Fine-tuning LayoutLM for document-understanding using Keras & Hugging Face Transformers

Published on
17 min read
View Code

In this blog, you will learn how to fine-tune LayoutLM (v1) for document-understand using Tensorflow, Keras & Hugging Face Transformers. LayoutLM is a document image understanding and information extraction transformers and was originally published by Microsoft Research as PyTorch model, which was later converted to Keras by the Hugging Face Team. LayoutLM (v1) is the only model in the LayoutLM family with an MIT-license, which allows it to be used for commercial purposes compared to other LayoutLMv2/LayoutLMv3.

We will use the FUNSD dataset a collection of 199 fully annotated forms. More information for the dataset can be found at the dataset page.

You will learn how to:

  1. Setup Development Environment
  2. Load and prepare FUNSD dataset
  3. Fine-tune and evaluate LayoutLM
  4. Run inference and parse form

Before we can start, make sure you have a Hugging Face Account to save artifacts and experiments.

Quick intro: LayoutLM by Microsoft Research

LayoutLM is a multimodal Transformer model for document image understanding and information extraction transformers and can be used form understanding and receipt understanding.


Now we know how LayoutLM works, so let's get started. 🚀

Note: This tutorial was created and run on a g4dn.xlarge AWS EC2 Instance including a NVIDIA T4.

1. Setup Development Environment

Our first step is to install the Hugging Face Libraries, including transformers and datasets. Running the following cell will install all the required packages. Additinoally, we need to install an OCR-library to extract text from images. We will use pytesseract.

If you haven't set up a Tensorflow environment you can use the conda snippet below.

_Entries provided:_
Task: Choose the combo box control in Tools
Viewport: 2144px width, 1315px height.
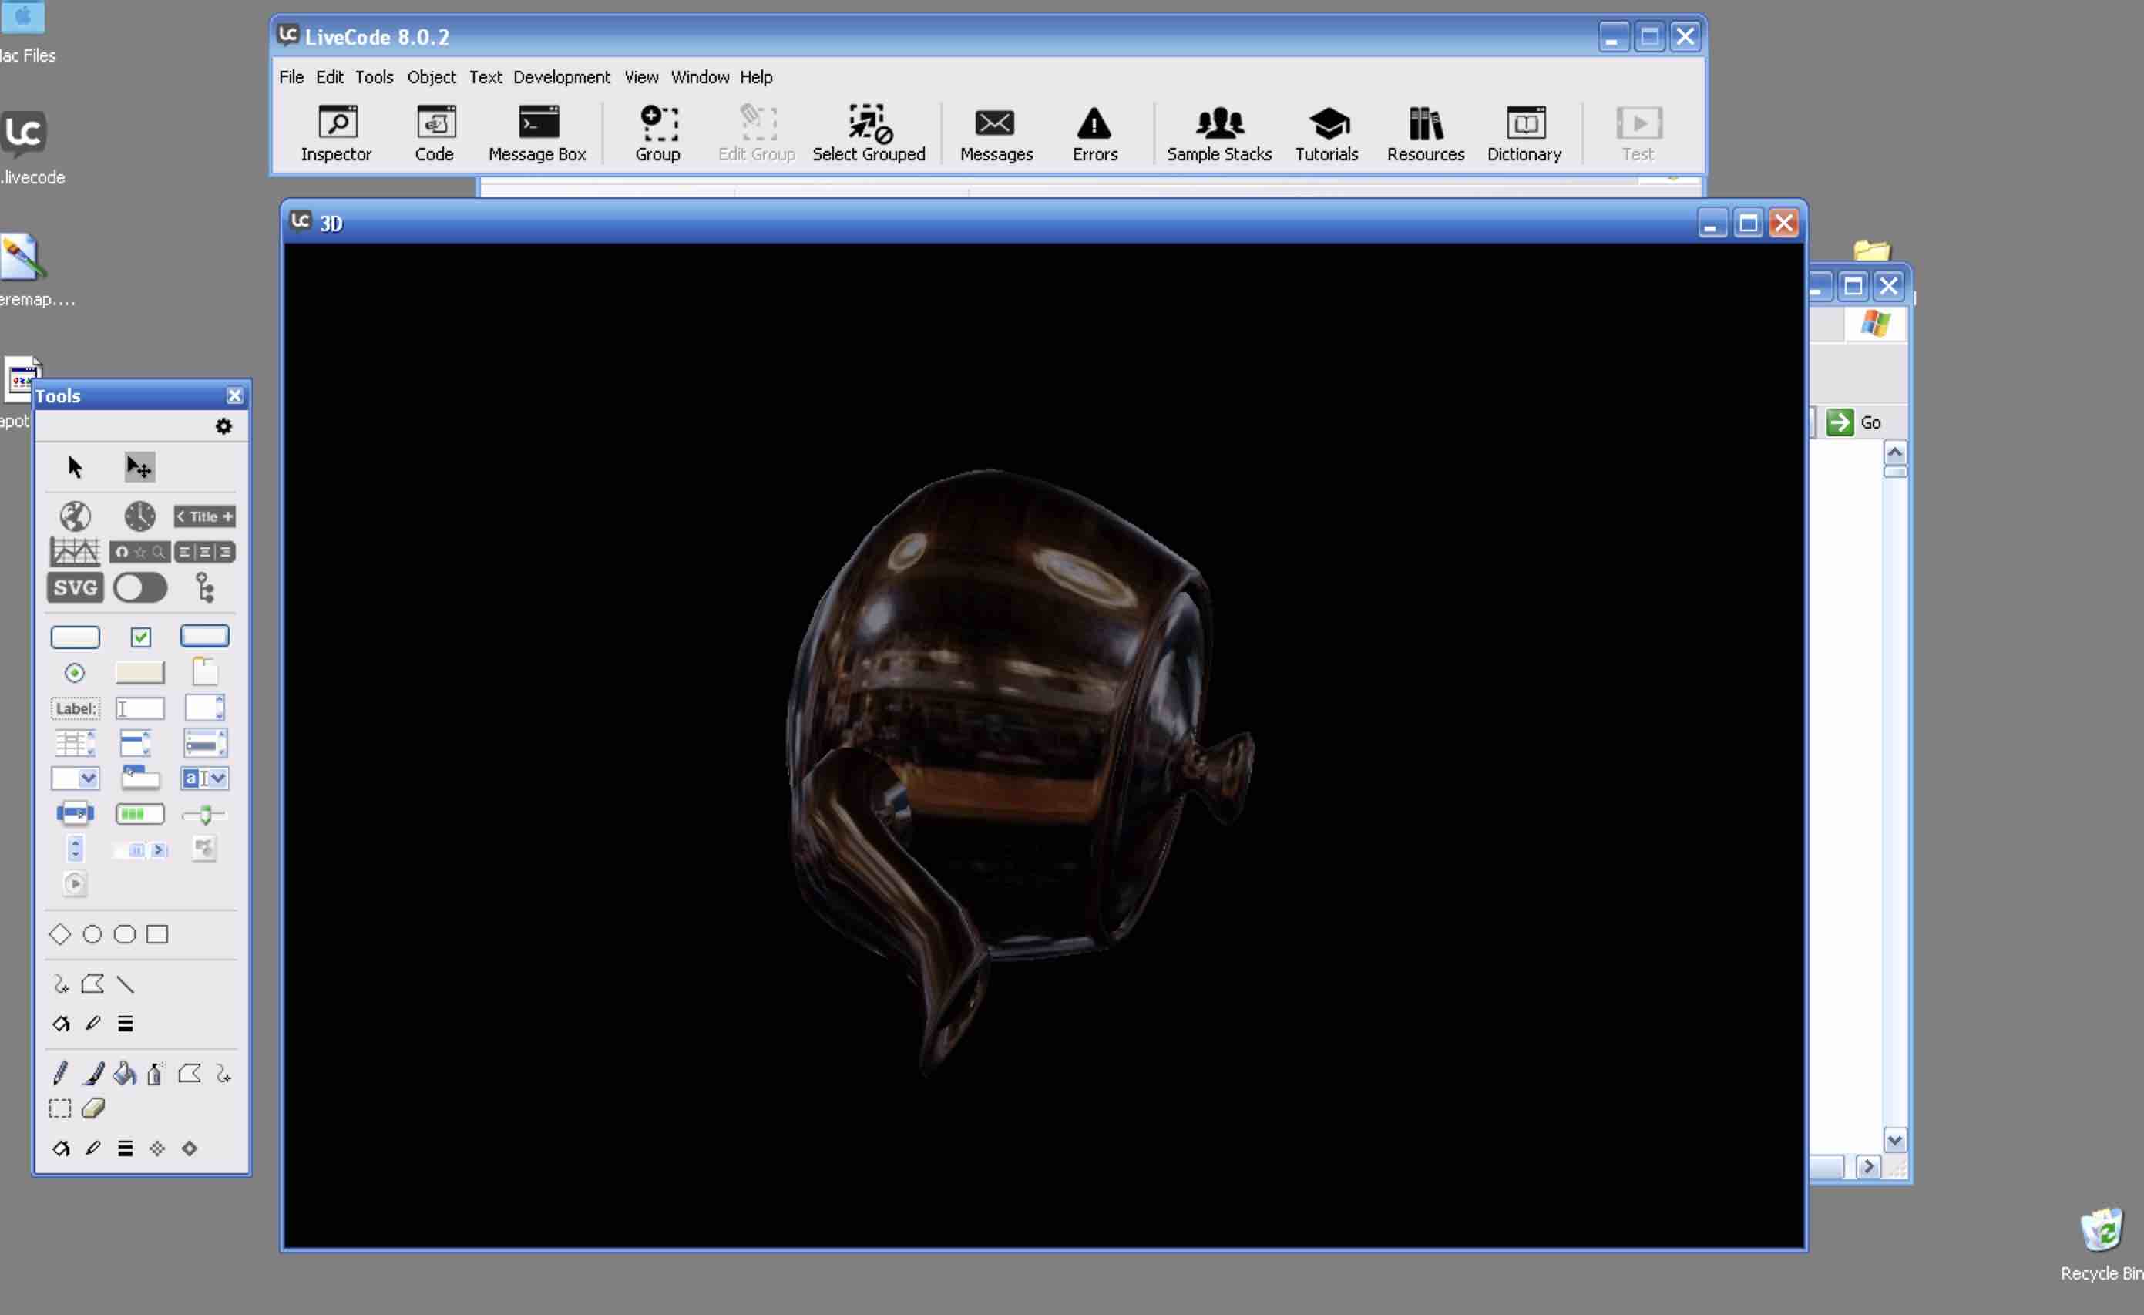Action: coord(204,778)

--

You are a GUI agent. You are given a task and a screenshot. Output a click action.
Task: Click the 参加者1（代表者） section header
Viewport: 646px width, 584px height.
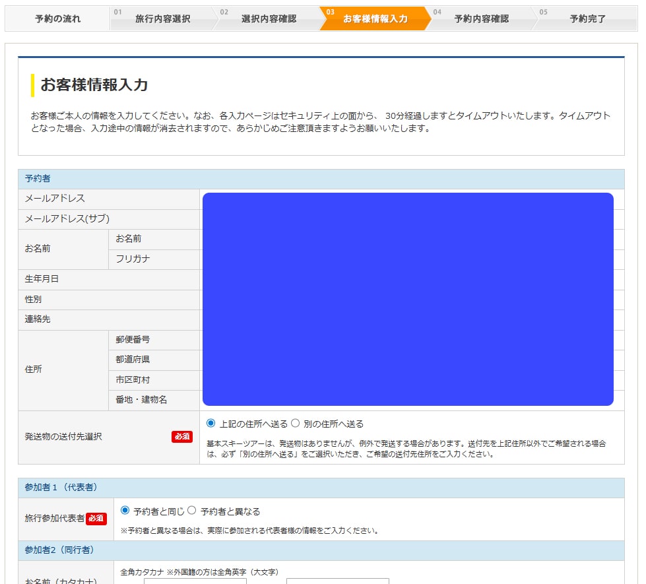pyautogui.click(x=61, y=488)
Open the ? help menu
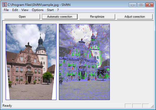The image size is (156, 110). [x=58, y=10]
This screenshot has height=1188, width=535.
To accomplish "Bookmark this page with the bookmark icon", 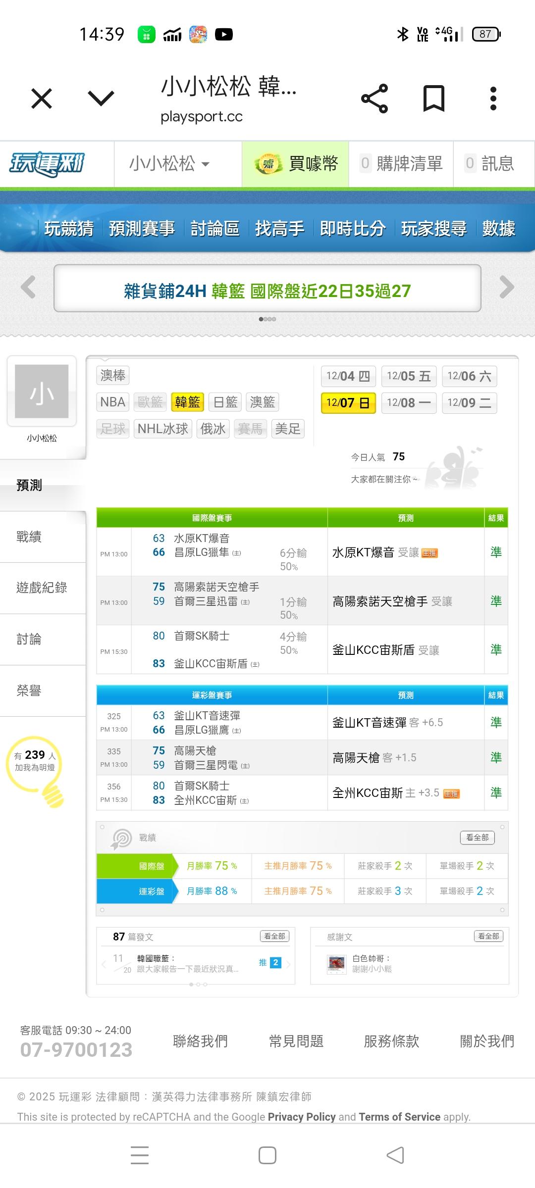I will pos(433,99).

_What to do:_ Reproduce the portion of the LayoutLM tutorial above that falls between "LayoutLM is a multimodal" and "conda snippet below.", inclusive.

_Answer to the task:_
LayoutLM is a multimodal Transformer model for document image understanding and information extraction transformers and can be used form understanding and receipt understanding.


Now we know how LayoutLM works, so let's get started. 🚀

Note: This tutorial was created and run on a g4dn.xlarge AWS EC2 Instance including a NVIDIA T4.

1. Setup Development Environment

Our first step is to install the Hugging Face Libraries, including transformers and datasets. Running the following cell will install all the required packages. Additinoally, we need to install an OCR-library to extract text from images. We will use pytesseract.

If you haven't set up a Tensorflow environment you can use the conda snippet below.